■ Your goal
Echo the data below, starting with the line that contains "Open the Mor. tab" and going on through the line that contains "Open more actions", leaving every line as it stands.

** begin Provided data **

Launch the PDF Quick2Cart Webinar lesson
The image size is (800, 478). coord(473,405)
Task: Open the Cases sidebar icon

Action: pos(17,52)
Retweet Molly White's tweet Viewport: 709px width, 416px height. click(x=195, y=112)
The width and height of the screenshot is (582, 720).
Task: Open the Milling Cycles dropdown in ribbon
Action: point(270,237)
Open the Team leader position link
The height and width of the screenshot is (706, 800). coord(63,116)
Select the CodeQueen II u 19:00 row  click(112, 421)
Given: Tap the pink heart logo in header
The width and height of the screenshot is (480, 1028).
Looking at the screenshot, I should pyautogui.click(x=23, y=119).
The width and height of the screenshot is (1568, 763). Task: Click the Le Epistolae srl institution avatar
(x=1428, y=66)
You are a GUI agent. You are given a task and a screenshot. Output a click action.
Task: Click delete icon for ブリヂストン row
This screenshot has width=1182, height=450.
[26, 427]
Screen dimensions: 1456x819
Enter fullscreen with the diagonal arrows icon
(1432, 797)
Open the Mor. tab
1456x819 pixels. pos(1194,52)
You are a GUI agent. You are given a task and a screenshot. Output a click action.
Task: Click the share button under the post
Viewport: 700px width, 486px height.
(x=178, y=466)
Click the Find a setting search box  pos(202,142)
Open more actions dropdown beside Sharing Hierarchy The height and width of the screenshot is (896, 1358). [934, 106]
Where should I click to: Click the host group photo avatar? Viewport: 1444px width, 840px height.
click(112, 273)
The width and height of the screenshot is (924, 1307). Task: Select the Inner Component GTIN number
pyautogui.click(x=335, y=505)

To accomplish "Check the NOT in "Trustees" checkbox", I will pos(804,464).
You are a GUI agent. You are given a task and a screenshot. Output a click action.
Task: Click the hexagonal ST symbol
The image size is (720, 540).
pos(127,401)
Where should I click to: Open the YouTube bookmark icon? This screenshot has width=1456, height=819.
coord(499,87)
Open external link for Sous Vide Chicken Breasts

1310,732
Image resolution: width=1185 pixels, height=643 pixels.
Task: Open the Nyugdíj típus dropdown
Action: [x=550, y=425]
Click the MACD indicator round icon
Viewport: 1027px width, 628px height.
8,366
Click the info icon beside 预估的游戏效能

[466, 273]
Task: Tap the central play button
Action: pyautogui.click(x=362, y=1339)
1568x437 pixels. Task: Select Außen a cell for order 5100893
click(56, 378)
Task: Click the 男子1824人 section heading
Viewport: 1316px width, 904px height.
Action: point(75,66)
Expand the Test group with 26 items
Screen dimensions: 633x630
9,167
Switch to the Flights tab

** end Provided data **

■ Exercise output
Open the Mor. tab
1456x819 pixels. pos(1194,52)
You are a GUI agent. You are given a task and a screenshot. Output a click action.
Task: Click the share button under the post
Viewport: 700px width, 486px height.
(x=178, y=466)
Click the Find a setting search box  pos(202,142)
Open more actions dropdown beside Sharing Hierarchy The height and width of the screenshot is (896, 1358). [934, 106]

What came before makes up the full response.